Salah satunya, laporan Tipikor Investigasi News (18 September 2025) berjudul “Tambang Emas di Sintang, APH Dinilai Tumpul ke Atas, Runcing ke Bawah.”

Sebelumnya, Wakapolres Sintang Kompol Sukma Pranata, S.I.K., M.H., pada 11 Mei 2025, juga mengakui adanya maraknya aktivitas penambangan emas ilegal (PETI) di wilayah hukumnya. Namun, hingga kini, aktivitas itu dinilai publik belum juga tertangani serius.

Hasil penelusuran awak media di lapangan menemukan bahwa kegiatan PETI tersebut masih terus berlangsung dan bahkan bertambah.
 

Seorang sumber yang enggan disebutkan namanya (inisial At) mengaku bahwa kegiatan penambangan dilakukan dengan koordinasi terhadap oknum aparat melalui pihak pengumpul hasil tambang.

“Setiap penjualan emas ada potongan setoran bulanan. Sudah jadi kesepakatan lewat bos pengumpul,” ujar sumber tersebut.

Temuan ini diperkuat oleh keterangan narasumber lain, ADr, yang menilai aktivitas ini menunjukkan adanya jaringan pemain besar di wilayah Sintang yang terkesan kebal hukum.

“Aktivitas ini makin marak, seolah ada pembiaran. Kami mempertanyakan komitmen Polres Sintang dan Kapolda Kalbar terkait penegakan hukum. Sampai hari ini hukum tampak tajam ke bawah, tumpul ke atas,” ungkapnya.

Aktivitas PETI dan distribusi BBM ilegal merupakan kejahatan terstruktur yang diatur tegas dalam sejumlah regulasi:

UUD 1945 Pasal 33 Ayat (3): “Bumi, air, dan kekayaan alam yang terkandung di dalamnya dikuasai oleh negara dan dipergunakan sebesar-besarnya untuk kemakmuran rakyat.”
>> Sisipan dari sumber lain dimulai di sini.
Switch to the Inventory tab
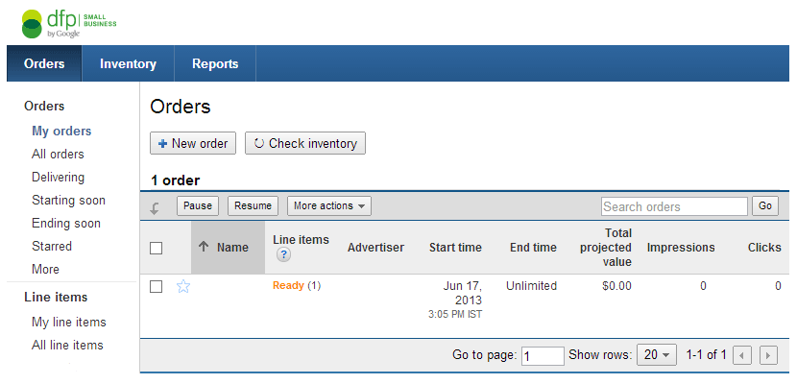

UU No. 3 Tahun 2020 tentang Minerba, Pasal 158: Penambangan tanpa izin dipidana penjara 5 tahun dan denda Rp100 miliar.

UU No. 32 Tahun 2009 tentang PPLH, Pasal 98: Perusakan lingkungan dipidana penjara 10 tahun dan denda Rp10 miliar.

UU No. 22 Tahun 2001 tentang Migas, Pasal 53 huruf (d):

Penyalahgunaan niaga BBM tanpa izin dipidana penjara 6 tahun dan denda Rp60 miliar.

Dengan dasar hukum tersebut, publik menilai Polres Sintang dan Polda Kalbar tidak memiliki alasan untuk diam.

“Penegakan hukum adalah kewajiban konstitusional, bukan pilihan,” tegas salah satu sumber investigasi.

Masyarakat dan tokoh publik di Sintang mendesak agar Polda Kalbar dan Polres Sintang segera bertindak tegas.
Mereka menuntut:

Kapolres Sintang serta Polda Kalbar segera melakukan penertiban tambang ilegal di wilayah Sungai Kapuas dan menangkap beking atau pemodal aktivitas tersebut.

Polda Kalbar diminta membongkar jaringan besar yang mengendalikan PETI dan distribusi BBM ilegal di wilayah Sintang.

Proses hukum harus transparan agar kepercayaan publik terhadap institusi Polri tetap terjaga, sesuai dengan pernyataan Kapolda Kalbar dalam konferensi pers beberapa waktu lalu.

“Tidak ada ruang bagi pelaku ilegal di wilayah hukum Kalbar, termasuk di Kabupaten Sintang. Menegakkan hukum dan melindungi rakyat adalah tugas kami.” jelasnya.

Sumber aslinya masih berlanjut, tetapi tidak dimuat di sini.